**Prompt:**
Work through the entries below and show every line in which "height" is found.

**Input data:**
-=-=-=-=-

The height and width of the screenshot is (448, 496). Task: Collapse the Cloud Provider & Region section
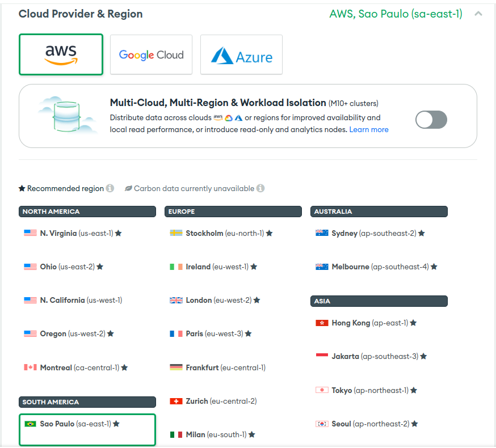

-=-=-=-=-

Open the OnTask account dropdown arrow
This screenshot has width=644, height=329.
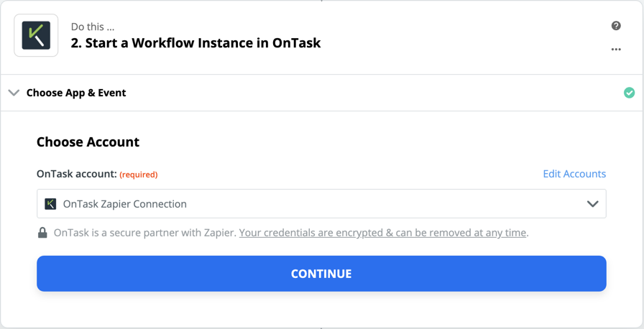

-=-=-=-=-

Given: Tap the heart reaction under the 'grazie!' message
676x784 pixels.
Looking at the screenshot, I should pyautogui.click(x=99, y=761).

-=-=-=-=-

**Output:**
The height and width of the screenshot is (448, 496). Task: Collapse the Cloud Provider & Region section
This screenshot has width=644, height=329.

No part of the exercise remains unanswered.